William Merideth, qui s’est autoproclamé « drone slayer » (massacreur de drone), est la nouvelle idole des farmers américains qui sont confrontés de plus en plus régulièrement à des survols de drone pilotés par des défenseurs de la cause animal ou des militants anti-agriculture.

Dans la plupart des États, la violation de la propriété privée autorise les agriculteurs à tirer sur les intrus pénétrant sur l’exploitation par voie terrestre. Mais en théorie, l’espace aérien est libre et c’est cette faille que les militants en quête d’images choc ont choisi d’exploiter.

Un vide juridique

Agacé par un drone qui survolait sa propriété du Kentucky, William Merideth n’a pas hésité longtemps à dégainer son fusil et à détruire l’engin volant à coup de calibre 12. David Boggs, le propriétaire du drone s’estimant dans son bon droit a porté l’affaire devant la justice, réclamant 1 500 euros de dommages et intérêts.
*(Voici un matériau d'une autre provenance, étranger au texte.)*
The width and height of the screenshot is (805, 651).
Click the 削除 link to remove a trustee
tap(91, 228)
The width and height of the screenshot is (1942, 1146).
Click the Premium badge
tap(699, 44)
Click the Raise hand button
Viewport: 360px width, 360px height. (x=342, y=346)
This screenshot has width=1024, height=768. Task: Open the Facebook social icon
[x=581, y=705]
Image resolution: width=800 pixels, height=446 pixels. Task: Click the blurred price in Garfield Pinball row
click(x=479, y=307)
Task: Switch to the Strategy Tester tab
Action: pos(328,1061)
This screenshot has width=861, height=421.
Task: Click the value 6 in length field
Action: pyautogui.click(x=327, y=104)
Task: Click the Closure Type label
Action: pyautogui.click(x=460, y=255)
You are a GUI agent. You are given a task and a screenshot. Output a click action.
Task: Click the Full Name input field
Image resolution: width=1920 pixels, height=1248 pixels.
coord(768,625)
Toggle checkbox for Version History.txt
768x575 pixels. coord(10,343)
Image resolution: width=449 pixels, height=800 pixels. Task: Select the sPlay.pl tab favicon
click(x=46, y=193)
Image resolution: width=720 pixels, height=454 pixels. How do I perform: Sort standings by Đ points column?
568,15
L’affaire relevant, selon lui, de l’aviation civile, il a choisi un tribunal fédéral. C’est là son erreur. Si le juge n’a pu que constater l’absence de réglementation sur la violation de propriété par drone, il n’a pas donné suite à la plainte du pilote, estimant qu’il revenait à un tribunal du Kentucky de statuer sur l’affaire et non à une cour fédérale.

Les soutiens de William Merideth, dans les rangs desquels on trouve de nombreux agriculteurs, se sont félicités de cette décision et appellent désormais le Congrès américain à considérer les survols de drones civils au-dessus des exploitations comme des violations de propriété privée. En attendant, les pilotes de drone sont prévenus, ils n’hésiteront plus à tirer.